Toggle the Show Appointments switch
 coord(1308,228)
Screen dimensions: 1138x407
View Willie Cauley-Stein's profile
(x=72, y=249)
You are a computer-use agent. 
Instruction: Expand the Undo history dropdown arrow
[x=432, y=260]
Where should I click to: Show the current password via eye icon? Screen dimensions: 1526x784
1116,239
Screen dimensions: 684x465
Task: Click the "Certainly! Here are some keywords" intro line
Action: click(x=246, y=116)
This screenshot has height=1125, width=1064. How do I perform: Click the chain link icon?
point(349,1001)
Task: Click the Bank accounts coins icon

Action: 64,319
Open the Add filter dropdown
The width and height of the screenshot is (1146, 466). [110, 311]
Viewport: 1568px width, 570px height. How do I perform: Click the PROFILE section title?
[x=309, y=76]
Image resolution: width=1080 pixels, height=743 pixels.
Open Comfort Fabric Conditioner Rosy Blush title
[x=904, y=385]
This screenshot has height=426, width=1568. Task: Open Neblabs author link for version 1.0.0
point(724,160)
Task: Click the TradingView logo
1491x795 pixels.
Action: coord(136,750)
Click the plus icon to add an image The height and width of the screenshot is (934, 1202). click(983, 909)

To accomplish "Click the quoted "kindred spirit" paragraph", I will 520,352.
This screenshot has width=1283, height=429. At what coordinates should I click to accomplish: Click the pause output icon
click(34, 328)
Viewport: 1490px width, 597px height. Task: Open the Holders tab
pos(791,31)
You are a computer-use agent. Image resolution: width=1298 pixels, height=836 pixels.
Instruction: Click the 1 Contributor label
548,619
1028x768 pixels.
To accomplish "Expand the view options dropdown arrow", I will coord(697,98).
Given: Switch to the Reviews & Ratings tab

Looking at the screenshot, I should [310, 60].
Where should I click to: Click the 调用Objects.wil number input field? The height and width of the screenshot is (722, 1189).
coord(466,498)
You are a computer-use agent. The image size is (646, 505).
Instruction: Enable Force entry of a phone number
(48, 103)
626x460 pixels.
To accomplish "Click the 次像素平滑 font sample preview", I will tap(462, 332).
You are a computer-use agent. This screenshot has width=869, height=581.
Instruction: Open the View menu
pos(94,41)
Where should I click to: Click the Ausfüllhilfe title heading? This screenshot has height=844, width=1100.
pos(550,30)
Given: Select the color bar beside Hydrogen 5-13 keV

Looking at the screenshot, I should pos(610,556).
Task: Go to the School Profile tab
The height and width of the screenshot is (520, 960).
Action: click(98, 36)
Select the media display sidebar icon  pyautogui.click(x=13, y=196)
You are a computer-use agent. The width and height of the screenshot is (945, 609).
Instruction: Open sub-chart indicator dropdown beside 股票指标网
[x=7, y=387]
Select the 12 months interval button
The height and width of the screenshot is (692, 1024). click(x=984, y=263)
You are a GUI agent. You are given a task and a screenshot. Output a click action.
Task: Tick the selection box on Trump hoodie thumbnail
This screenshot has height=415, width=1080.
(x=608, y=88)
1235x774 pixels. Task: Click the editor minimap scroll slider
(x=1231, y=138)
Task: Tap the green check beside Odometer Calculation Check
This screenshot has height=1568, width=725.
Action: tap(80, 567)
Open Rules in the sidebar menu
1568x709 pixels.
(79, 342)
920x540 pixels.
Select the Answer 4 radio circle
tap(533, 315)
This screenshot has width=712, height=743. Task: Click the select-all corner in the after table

_Your objective_.
Where a line of the records has the string "sidebar", return that line.

_Task result_.
Select the media display sidebar icon  pyautogui.click(x=13, y=196)
Open Rules in the sidebar menu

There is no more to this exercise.